Scaffolds browse page and scaffold info
Scaffold search results; each scaffold links to its families shown as a honeycomb.

By Host

By Host lets you start from a host organism's taxonomy and drill down through Domain → Kingdom → Phylum → Class → Order → Family → Genus → Species. Each dropdown unlocks the next once a value is chosen, and a summary of your current selection appears below the form.

The results table lists every matching host-taxonomy record with its NCBI ID and counts of associated Families and Datasets. Use the Browse Families / Browse Datasets buttons (or the count links) to carry the host filter across to those views — you'll then see a Host Taxonomy filter summarised at the top of those pages.

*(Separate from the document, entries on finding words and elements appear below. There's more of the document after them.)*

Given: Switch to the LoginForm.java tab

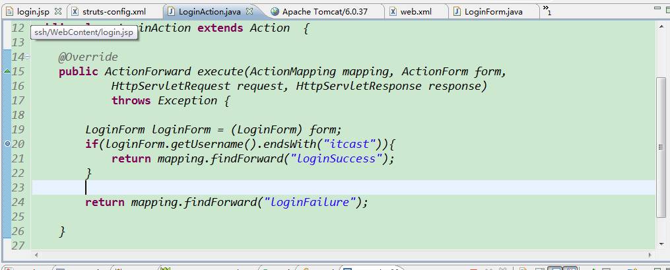Looking at the screenshot, I should click(x=493, y=12).
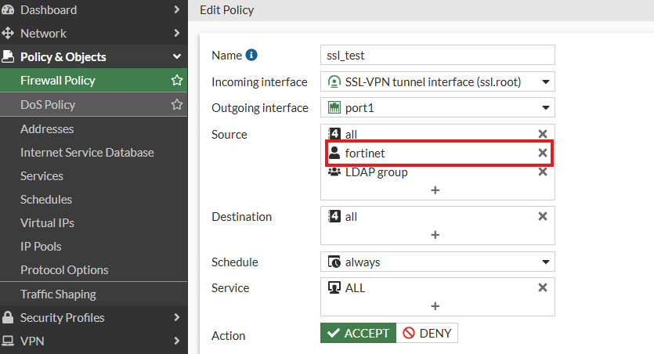Remove the ALL service entry
The image size is (654, 354).
click(x=543, y=287)
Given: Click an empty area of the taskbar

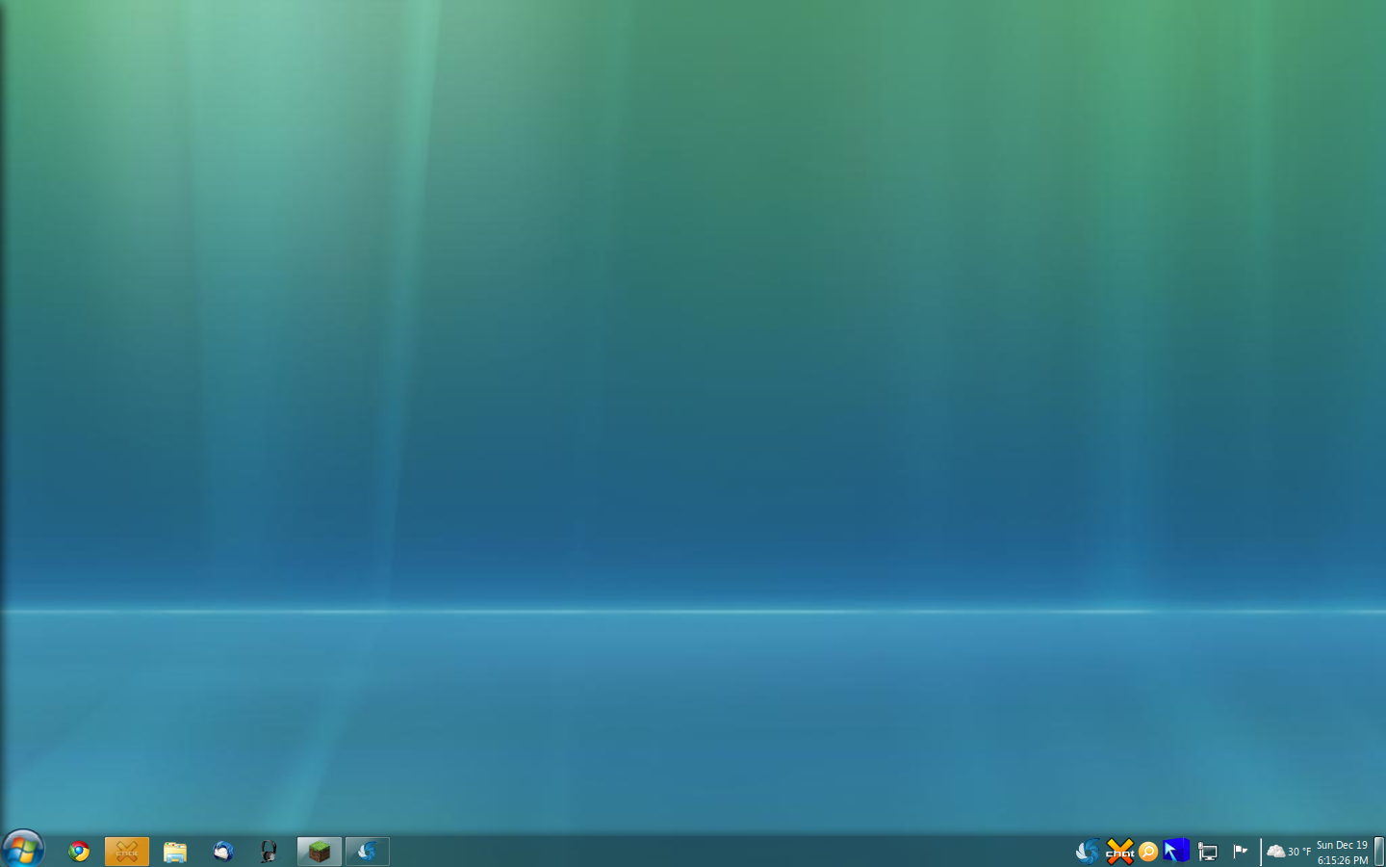Looking at the screenshot, I should pos(722,852).
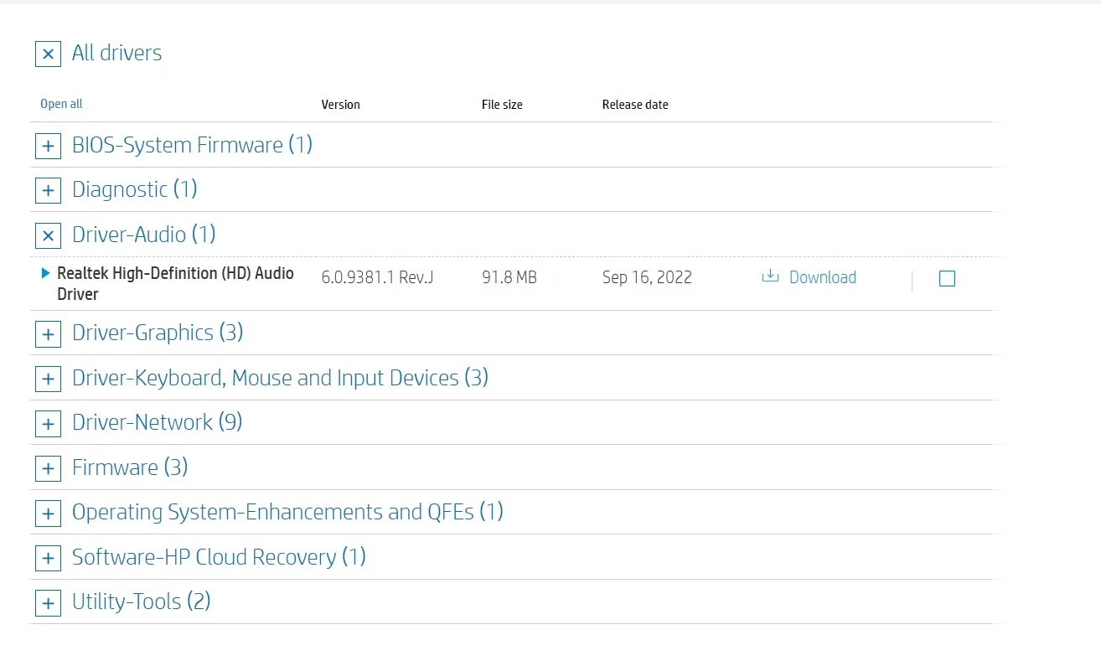Viewport: 1101px width, 666px height.
Task: Expand Driver-Network plus icon
Action: point(48,424)
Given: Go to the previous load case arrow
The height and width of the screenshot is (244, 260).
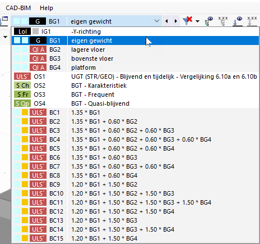Looking at the screenshot, I should [x=166, y=21].
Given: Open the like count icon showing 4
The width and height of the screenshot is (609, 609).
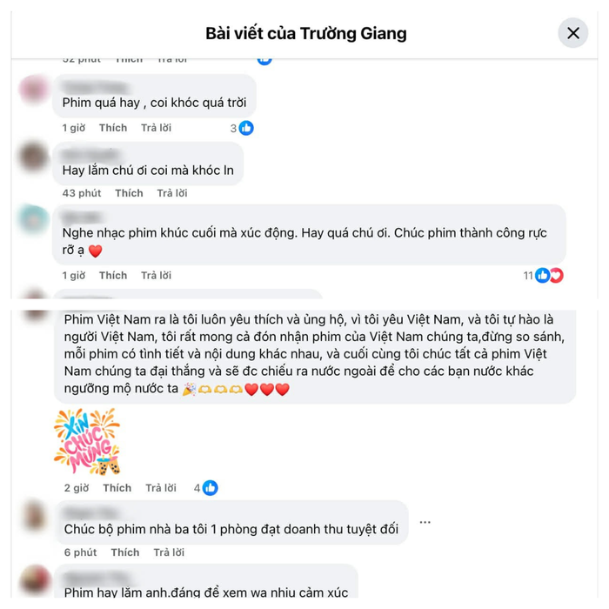Looking at the screenshot, I should tap(211, 488).
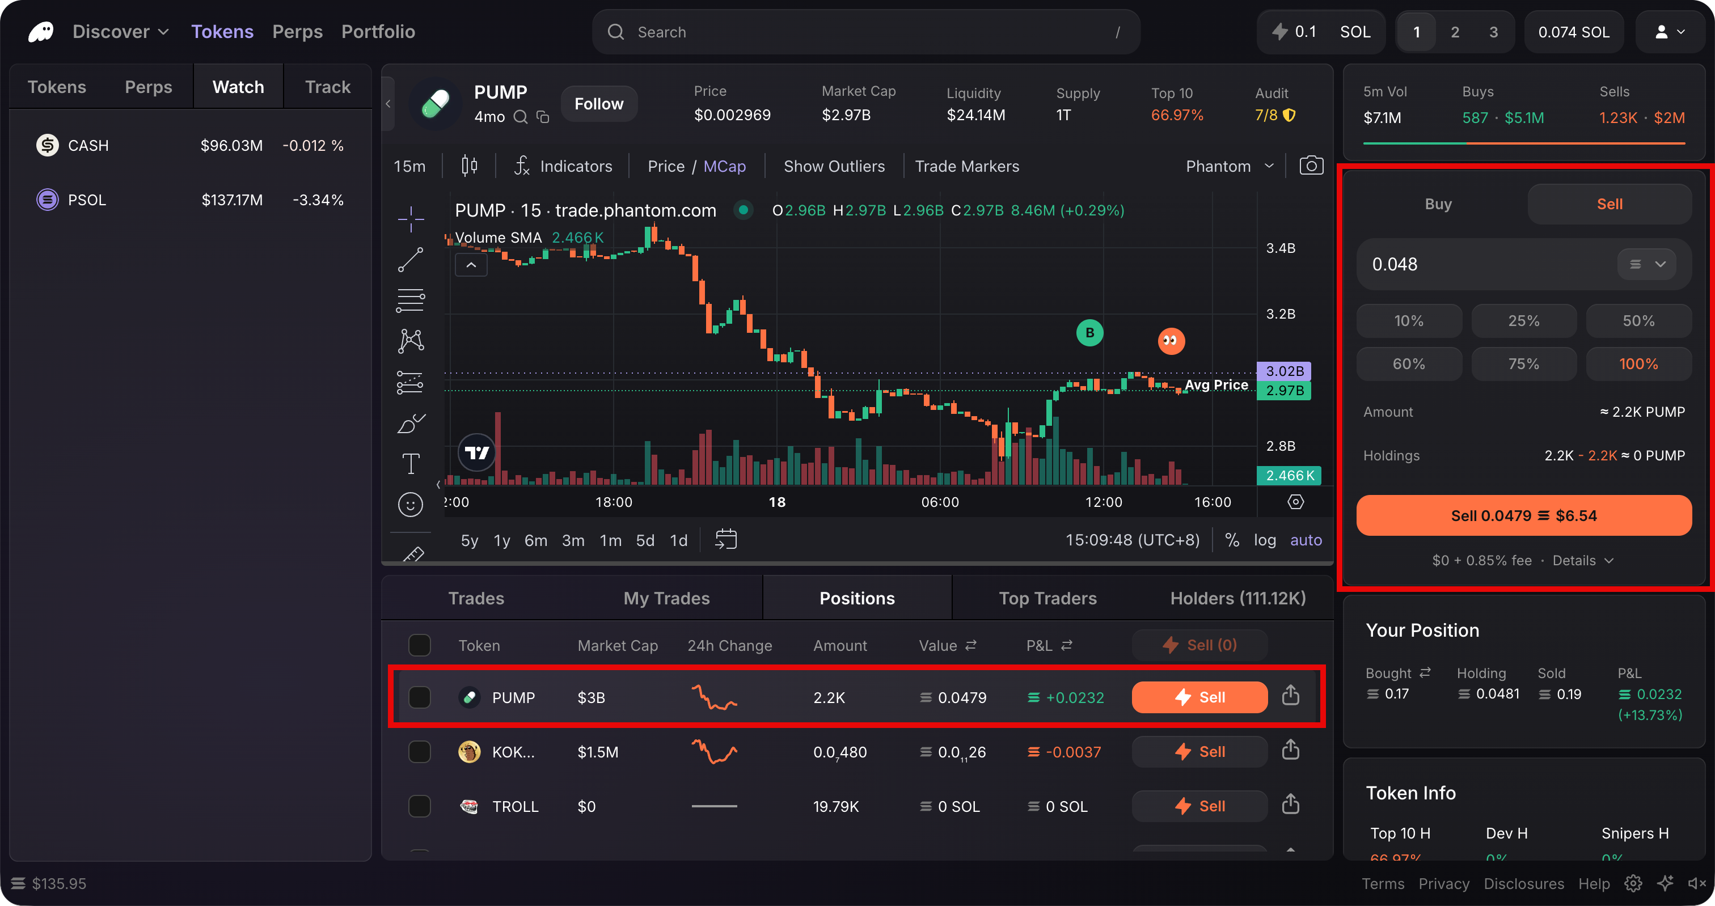Switch to the Top Traders tab

click(x=1047, y=598)
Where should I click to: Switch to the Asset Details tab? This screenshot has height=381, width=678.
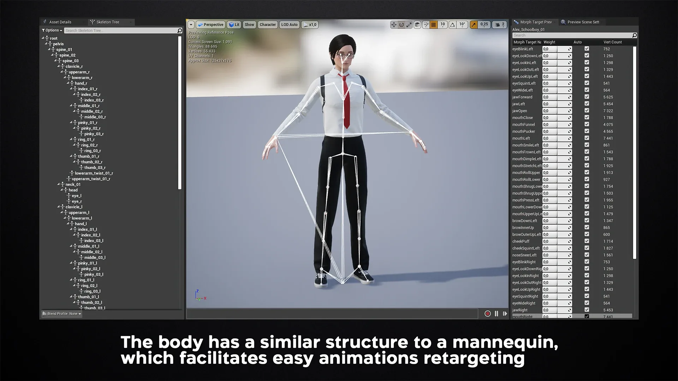60,22
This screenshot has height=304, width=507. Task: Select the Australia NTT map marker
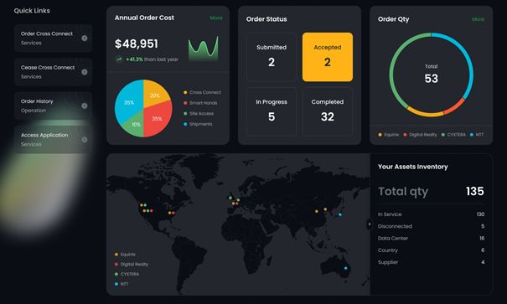click(x=345, y=268)
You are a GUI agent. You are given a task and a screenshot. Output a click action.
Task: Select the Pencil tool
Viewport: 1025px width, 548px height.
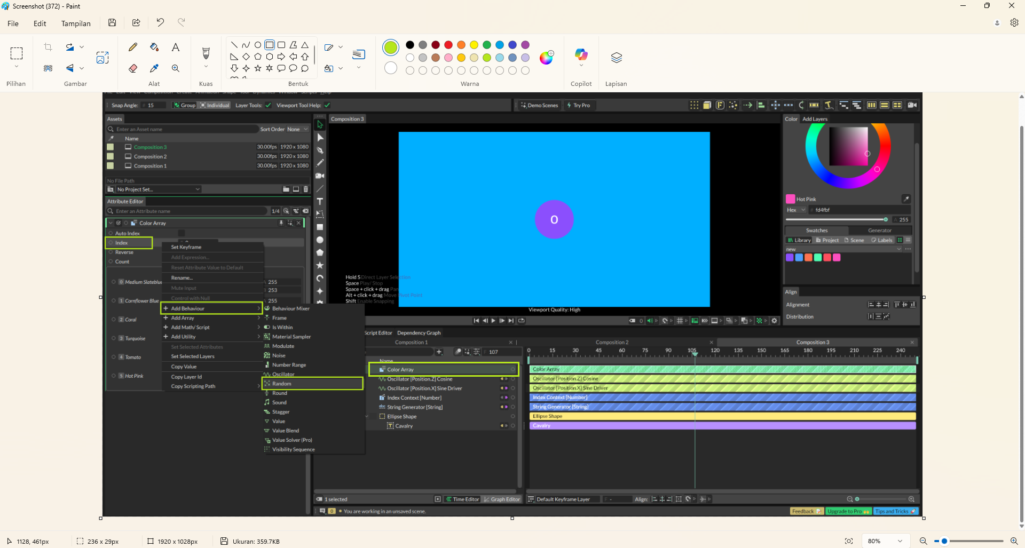pos(133,47)
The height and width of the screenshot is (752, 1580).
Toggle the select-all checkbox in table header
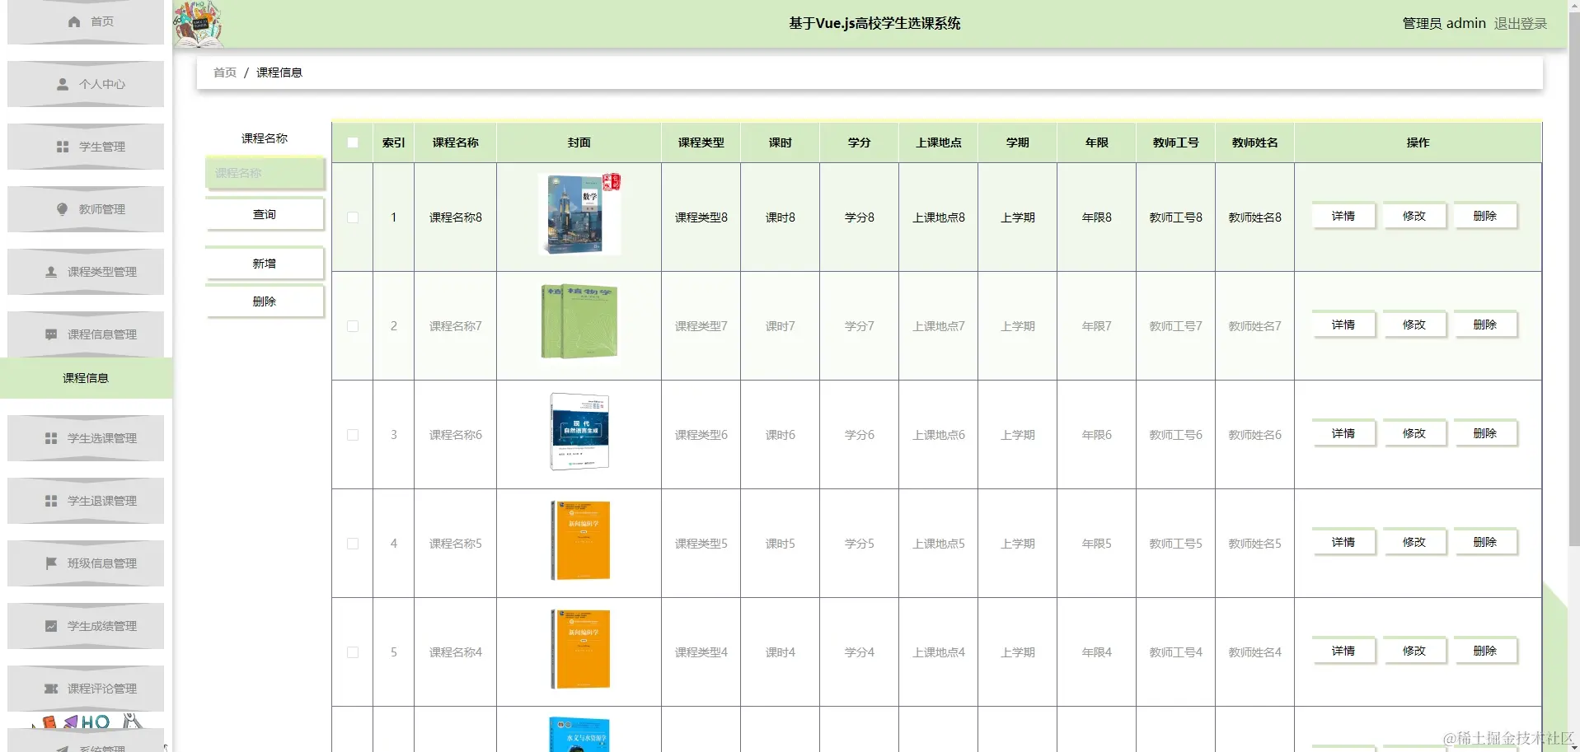pyautogui.click(x=353, y=142)
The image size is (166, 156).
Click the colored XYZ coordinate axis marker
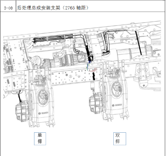pos(90,67)
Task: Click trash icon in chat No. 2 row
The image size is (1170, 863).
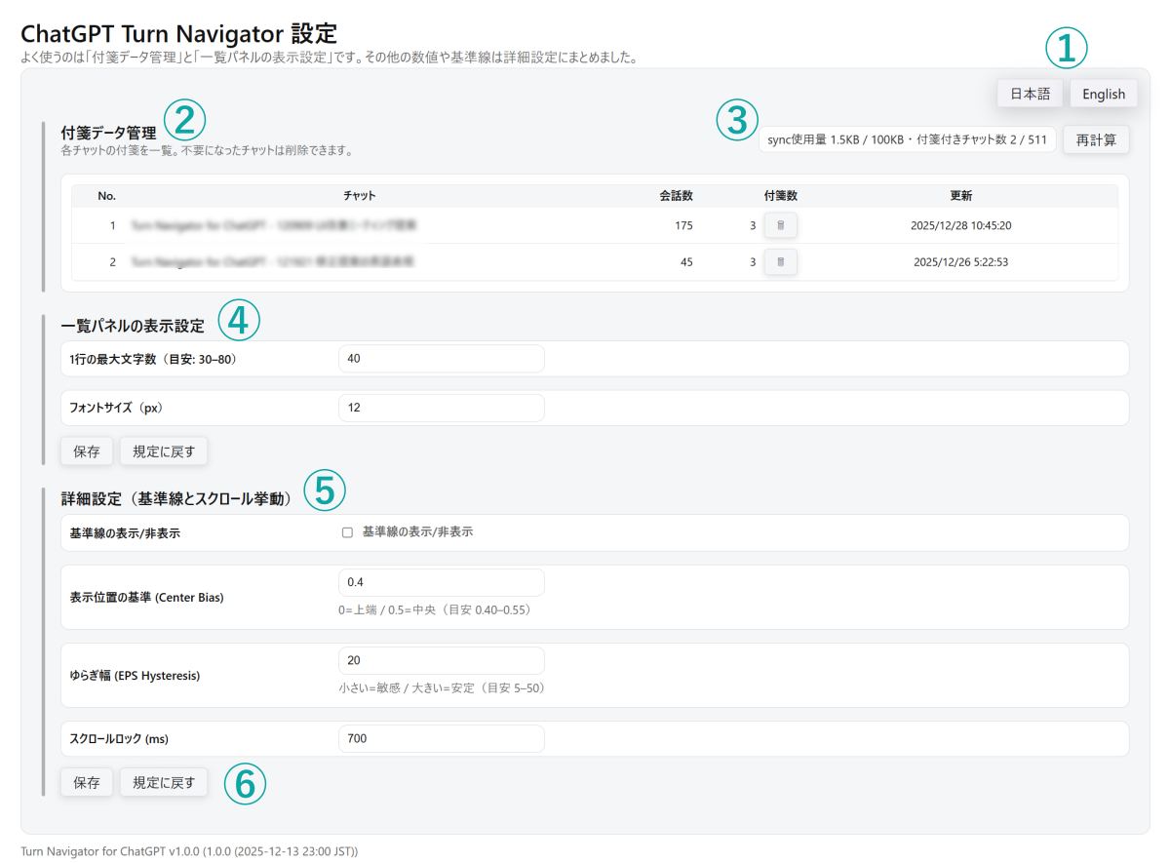Action: point(780,261)
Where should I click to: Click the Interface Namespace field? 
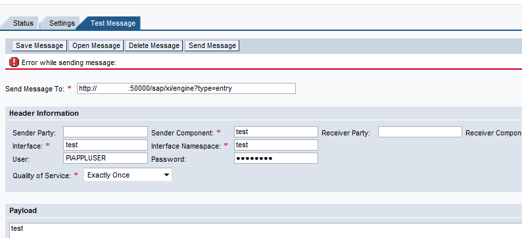276,145
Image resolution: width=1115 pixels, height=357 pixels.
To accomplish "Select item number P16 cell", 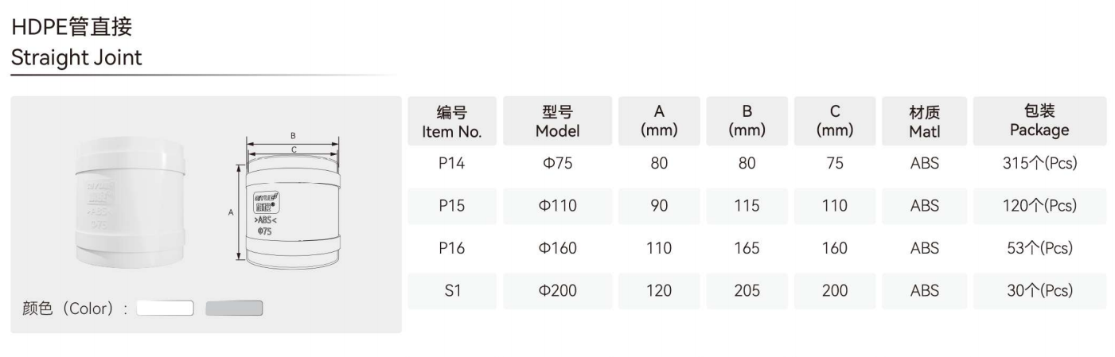I will coord(451,248).
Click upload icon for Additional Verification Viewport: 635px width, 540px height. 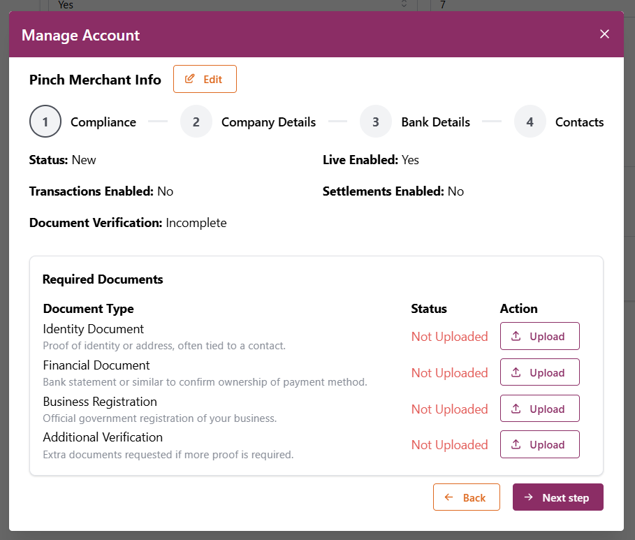516,444
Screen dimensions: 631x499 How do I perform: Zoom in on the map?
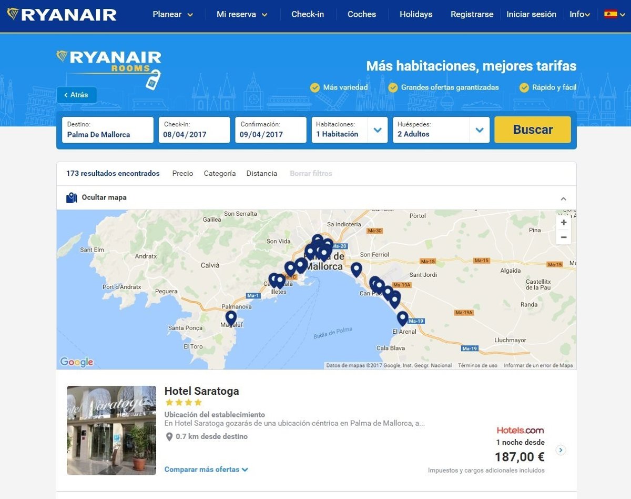563,223
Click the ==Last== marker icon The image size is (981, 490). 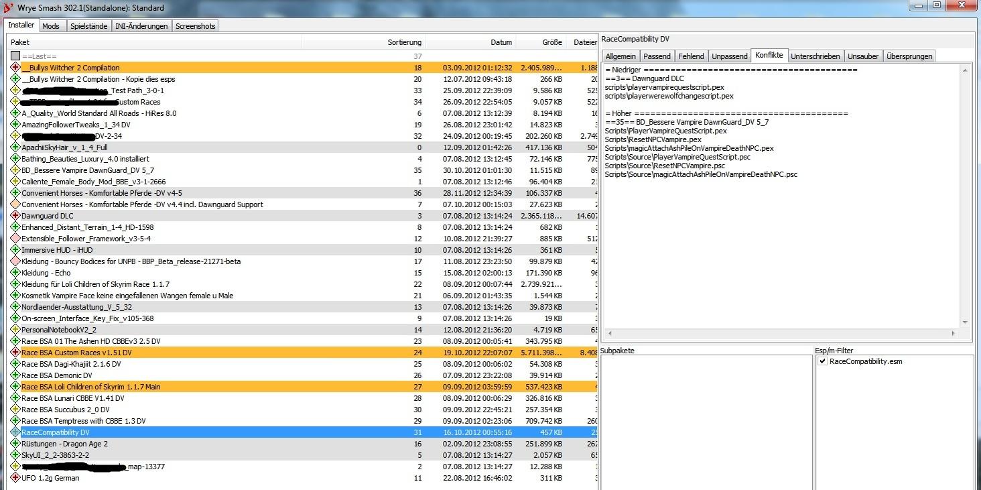coord(15,56)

By Host taxonomy drill-down page
The By Host page: cascading taxonomy dropdowns and a table of matching host records.

Map

The Map view plots samples geographically using their recorded latitude and longitude. Each marker is a sampling site; click a marker for its details. Maps also appear on individual Sample and Family pages to show where the underlying data was collected.

Note: some samples have no coordinate data and will not appear on the map.
Geographic map of sampling sites
Sampling locations plotted on an interactive map.
↑ Top

Statistics

The Statistics page gives a database-wide overview: total counts of families, samples, and scaffolds, distributions across taxonomic orders and sample types, and the spread of model quality and confidence scores. Use it to understand the overall scale and composition of ArthroVerse before drilling into individual records, or to cite summary figures.

Statistics overview page
Database-wide summary statistics and distribution charts.
↑ Top

Downloads

The Downloads section provides the underlying data for offline use. Depending on the record, you can obtain:

  • FASTA — family sequences, plus an aligned (MSA) version.
  • HMM — the hidden Markov model profile for a family.
  • CIF — the predicted 3D structure file.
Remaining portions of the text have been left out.